In the cell-cycle arrest assay, the stimulated cells were harvested and stained with an allophycocyanin (APC) conjugated anti-CD45 Ab (BD Pharmingen, San Diego, CA), then fixed with a solution containing a ratio of PBS with 50% FBS to 70% ethanol of 3:7 at 4℃ overnight. The next day, the cells were centrifuged and stained with 300 µl propidium iodide stock solution (50 µg/ml) for 15 min. After staining, the DNA content of the cells was analyzed by FACSCanto II (Becton Dickinson, Heidelberg, Germany) using FACSDiva software. To assess apoptosis, the Vybranted apoptosis Assay Kit #8 (R-phycoerythrin annexin V/SYTOX green) (Invitrogen, Carlsbad, CA) was used. Briefly, cells were harvested and washed with annexin-binding buffer, then stained with R-phycoerythrin annexin V and SYTOX Green for 30 min on ice. After staining, the cells were analyzed by FACSCanto II using FACSDiva software.

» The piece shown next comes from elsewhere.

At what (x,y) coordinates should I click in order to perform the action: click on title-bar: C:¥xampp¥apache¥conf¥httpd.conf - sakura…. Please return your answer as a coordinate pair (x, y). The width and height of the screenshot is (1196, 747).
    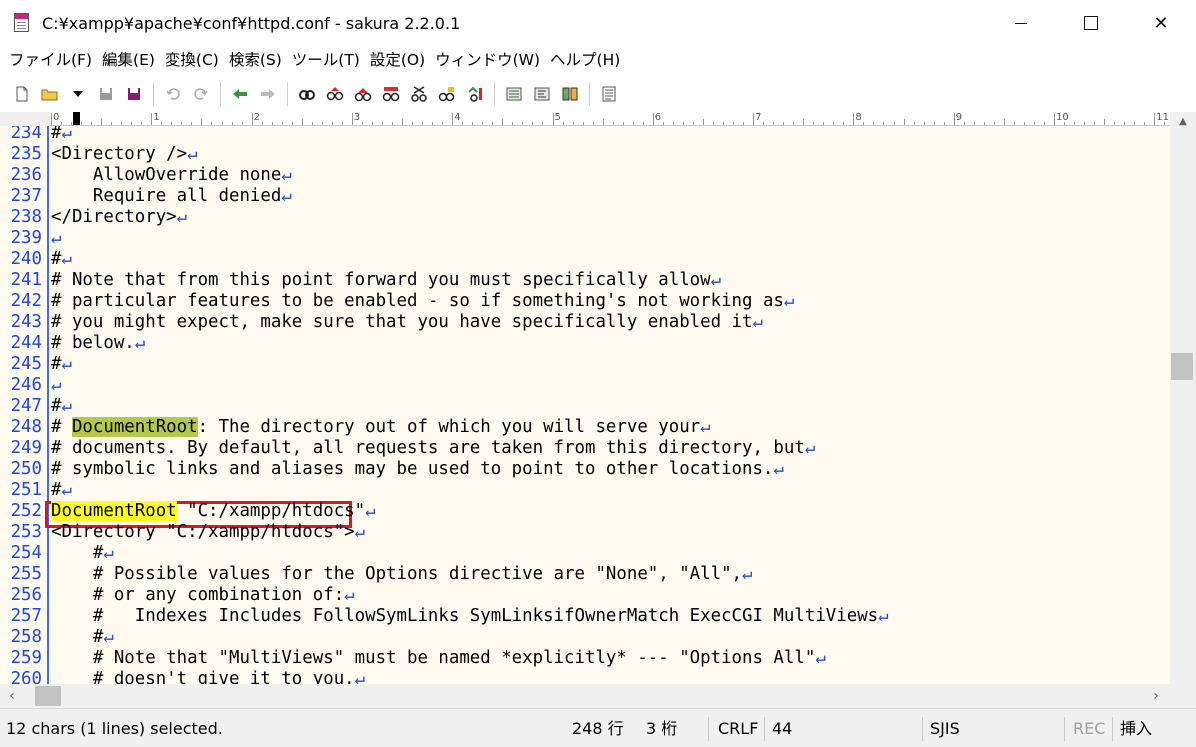
    Looking at the image, I should click on (598, 23).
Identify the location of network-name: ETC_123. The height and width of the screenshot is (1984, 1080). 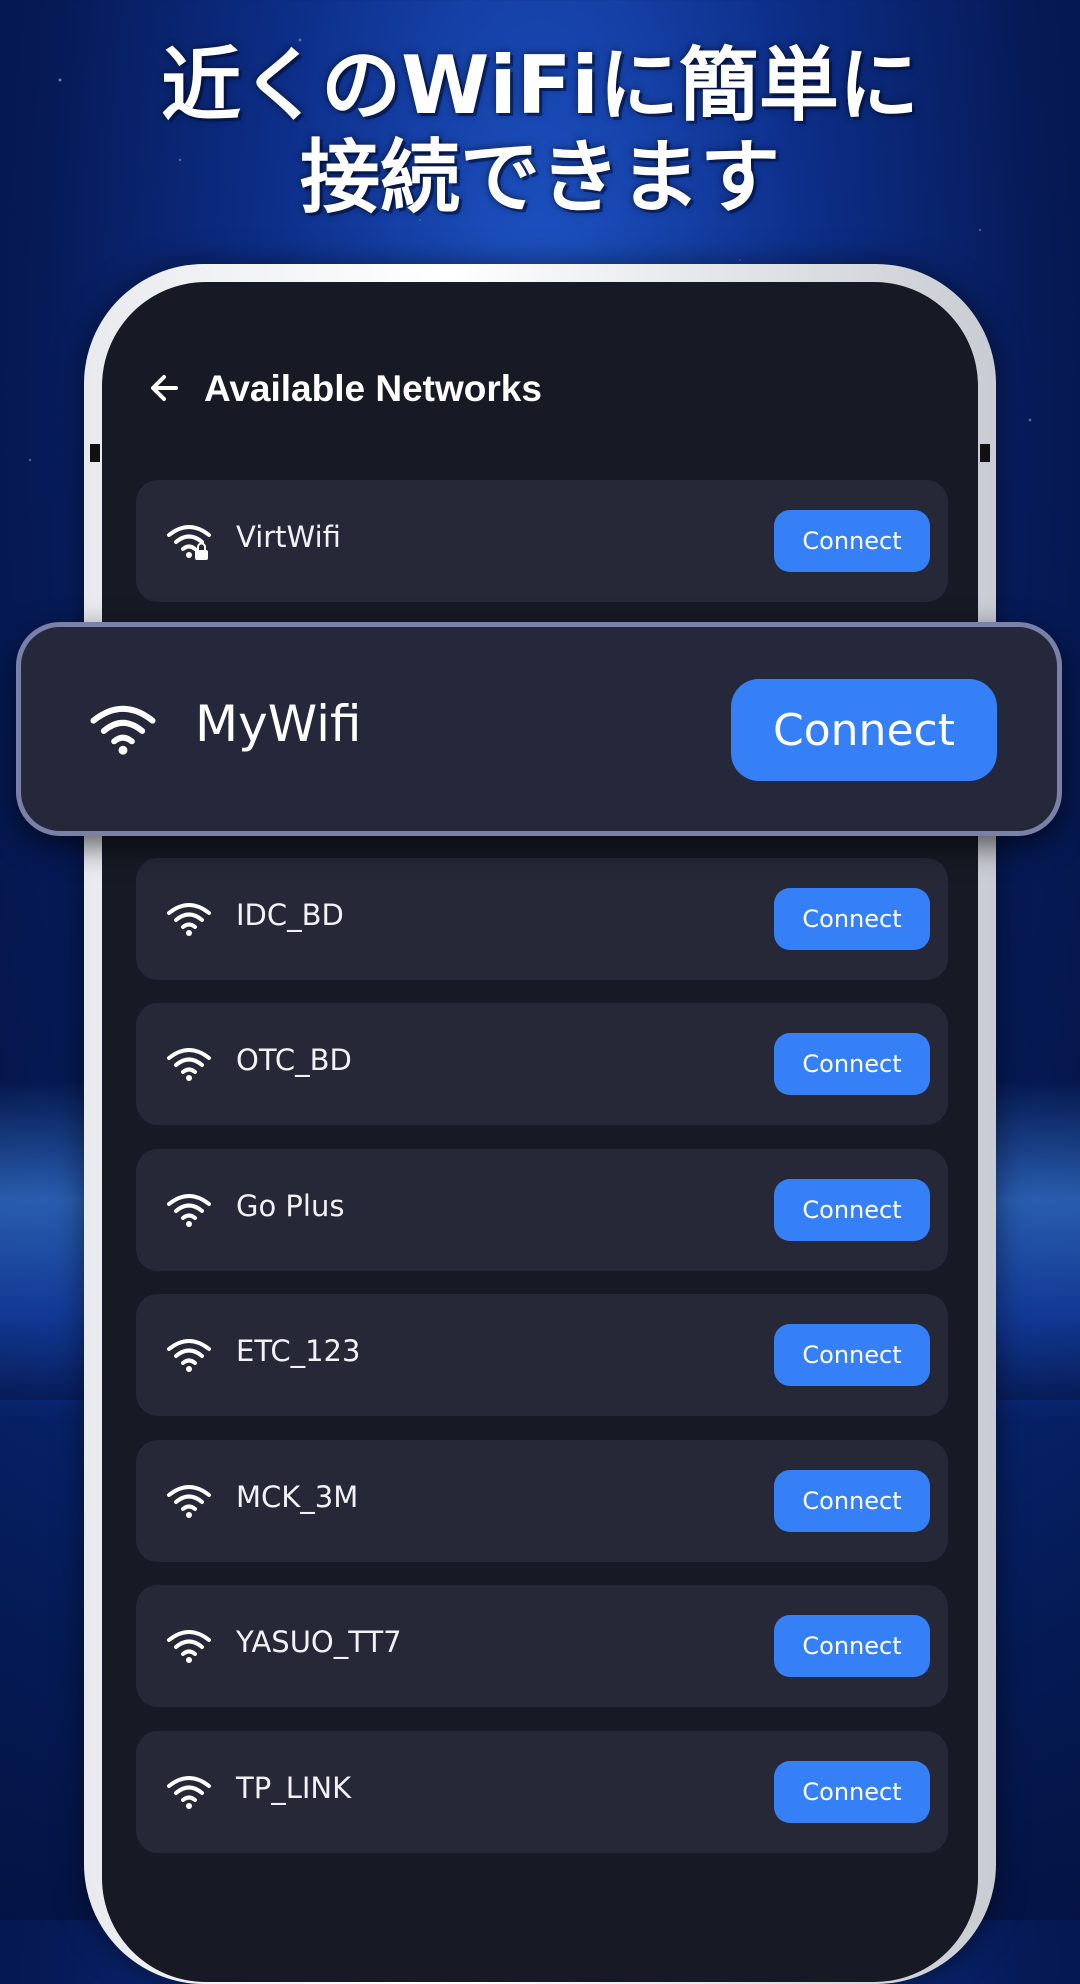
(298, 1351).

ELISPOT and ELISA for the measurement of IL-10

96-well ELISPOT plates (Millipore, Bedford MA) were coated with anti-IL-10 capture mAb (diluted in sterile PBS) in a volume of 100 µl with 1:60 dilution and incubated overnight at 4℃. On the day of the experiment, the plates was washed five times with PBS-containing 0.05% Tween-20 (PBST) and blocked for 30 min with complete DMEM-10 at 37℃. Both 5 × 105 C57BL/6 splenocytes (γ-irradiated stimulator cells) and 5 × 105 BALB/c splenocytes (responder cells) in 100 µl of complete DMEM-10 were cultured with 100 µl of complete DMEM-10, BALB/c MSC CS or fibroblast CS for 48 h. After the incubation, cells were discarded and the plate was washed five times with PBST. A 1:60 dilution of detection antibody in PBS was added to the plate, which was then incubated for 1 h at 37℃. After washing five times with PBST, streptavidin-alkaline phosphatase (Promega, Madison, WI) was added to each well and incubated for 1 h at 37℃. The plate was then washed four times with PBST and two times with PBS. The developing solution composed of 20 µl/ml of NPT/BCIP stock solution (Roche, Indianapolis, IN) in alkaline phosphatase substrate buffer (100 mM Tris-Cl pH 9.5, 100 mM NaCl and 5 mM MgCl2 in distilled water) was added. The resulting spots were counted and analyzed on a computer-assisted AID EliSpot Reader System (AID, Straßberg, Germany). The amount of IL-10 in the MSC or MLR CS was quantified by ELISA (Duoset ELISA development system, R&D, MN) according to the manufacturer's instruction.

Blocking IL-10 and IL-10 receptor interaction and IDO inhibition

BALB/c splenocytes were co-cultured with irradiated C57BL/6 splenocytes in the absence or presence of MSC CS or fibroblast CS, with or without IL-10 or IL-10 receptor neutralizing antibodies (5 µg/ml) for 72 h. For IDO inhibition, 1 mM 1-methyl-DL-tryptophan (1-MT, Sigma-Aldrich, St-Louis, MO) was added instead of neutralizing antibodies. [3H]-thymidine was pulsed for 18 h.

Statistical analysis

Values for all measurements are presented as mean ± SD. Comparisons for all pairs were performed by Student's t-test. Significance levels were set at a P value of 0.05.